From the beginning, Circus Sauce was a travelling restaurant. It was perhaps in inception like the cantinas that used to spring up alongside Napoleon’s army – a kind of renegade organic inevitable off-shoot of a group of travelling people. Food is sourced locally but changes from week to week. In May at Fennells Farm, the circus HQ, they gather wild garlic for pesto and soups. Strawberries are sourced from pick-your-own farms across the Cotswolds. Elderflower for juice and nettles for soup are picked from the hedgerows or from friendly gardeners along the way such as Matthew Rice in Bampton, or even the odd anonymous allotment delivery. The allotment at Chiswick House & Gardens in July provided an array of salads. Butchers across Gloucestershire, including Taylor & Sons in Minchinhampton and Andrews in Marlborough, are now firm friends of ours.

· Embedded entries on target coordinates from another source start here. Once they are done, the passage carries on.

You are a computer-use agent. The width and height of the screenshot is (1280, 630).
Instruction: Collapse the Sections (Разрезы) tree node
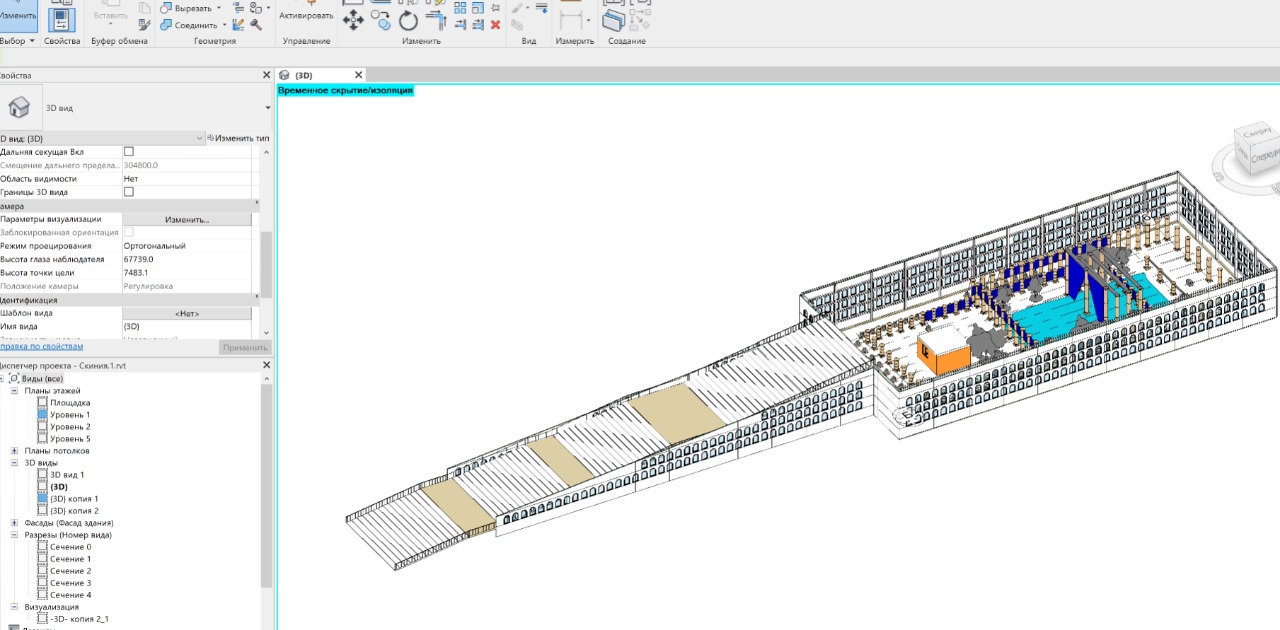click(x=15, y=535)
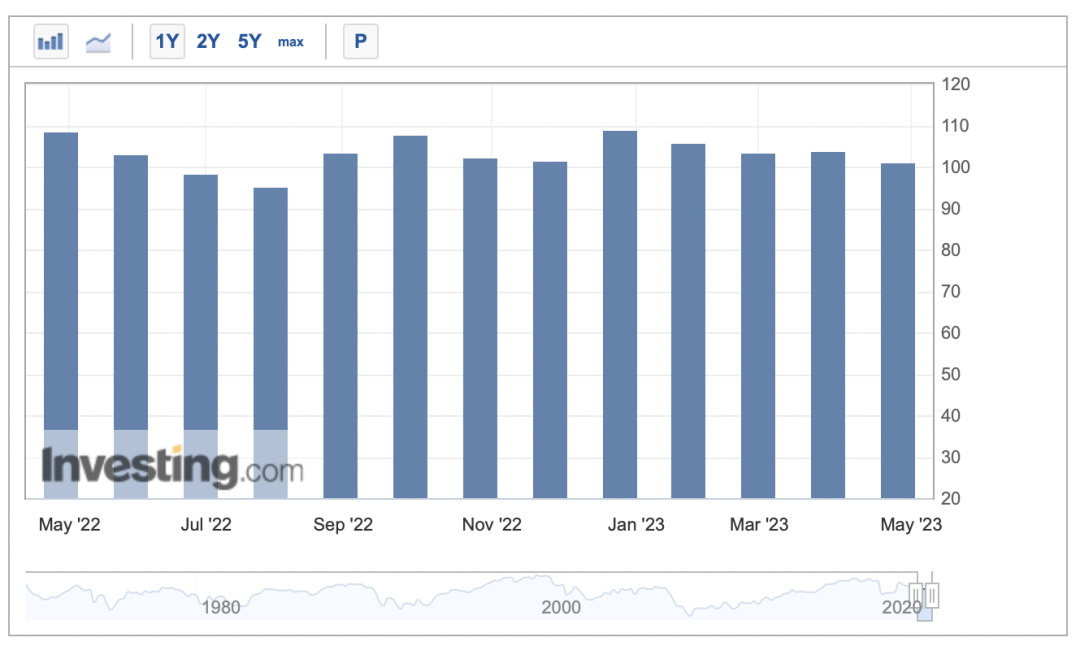1080x646 pixels.
Task: Show the max time range
Action: point(291,42)
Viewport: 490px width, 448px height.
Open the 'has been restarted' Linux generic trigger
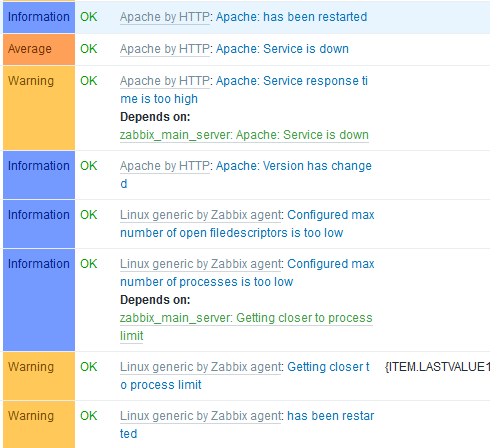(x=247, y=425)
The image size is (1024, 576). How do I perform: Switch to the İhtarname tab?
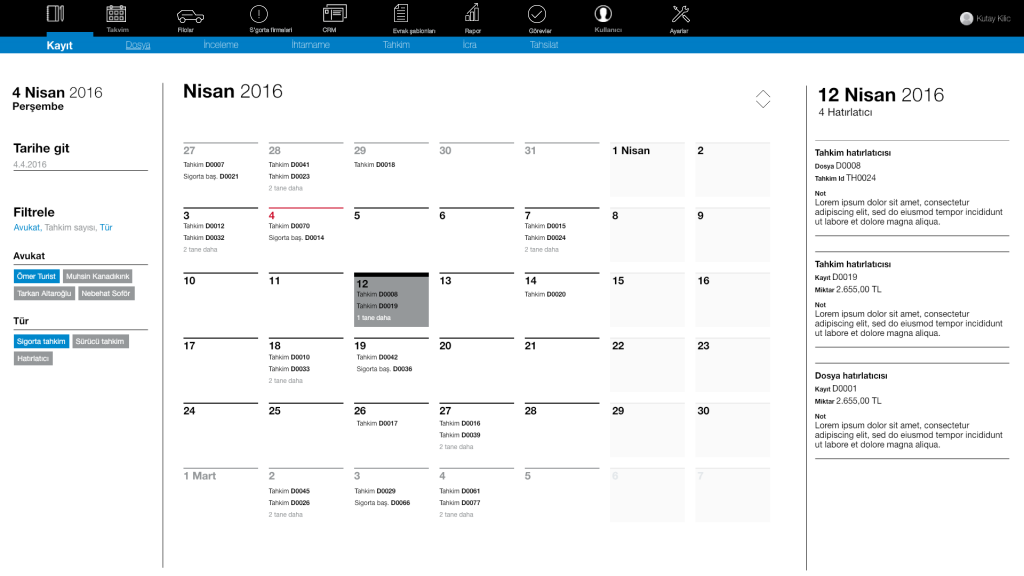pos(310,45)
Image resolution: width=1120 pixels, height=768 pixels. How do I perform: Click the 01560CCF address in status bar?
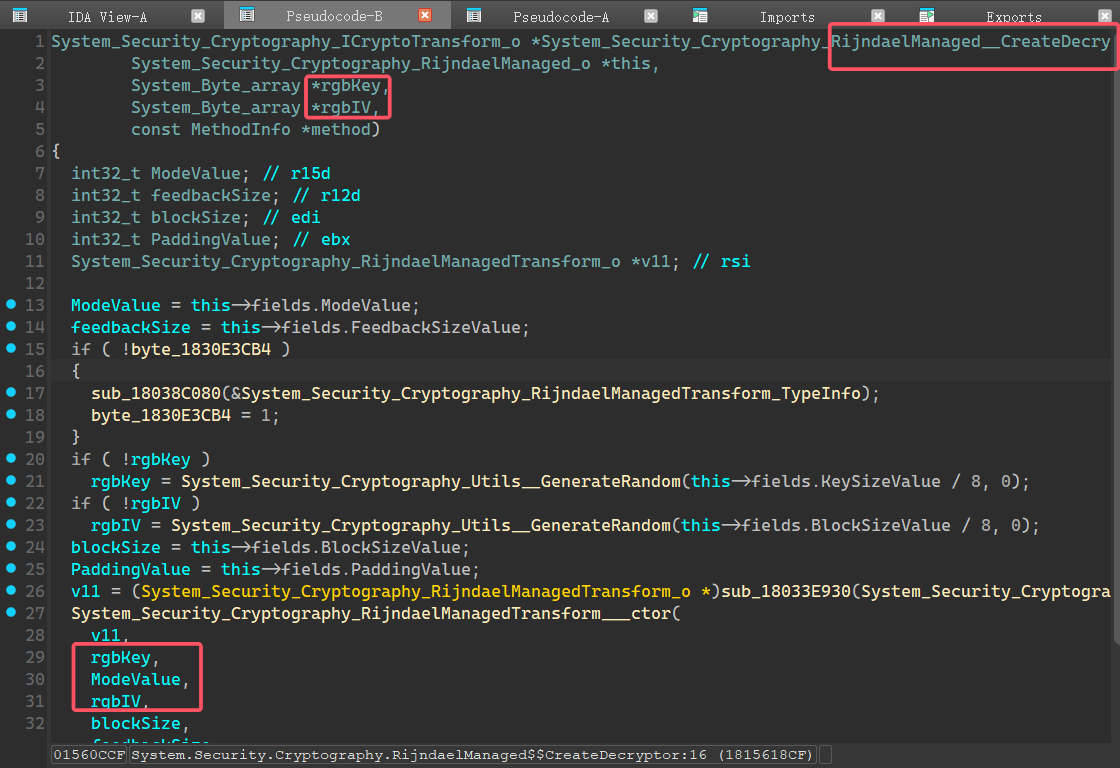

Those early hair-raising days have changed into a slicker operation led by head chef Ols Halas. He heads a team of 12 young hard-workers who, week after week, move the restaurant from site to site, establishing a network of suppliers in the South West. But the vaudevillian nature has not been lost and, between the main course and pudding, Ols and his crew stage a puppet show from the restaurant wagon windows. Sadly, Nell passed away soon after writing this book.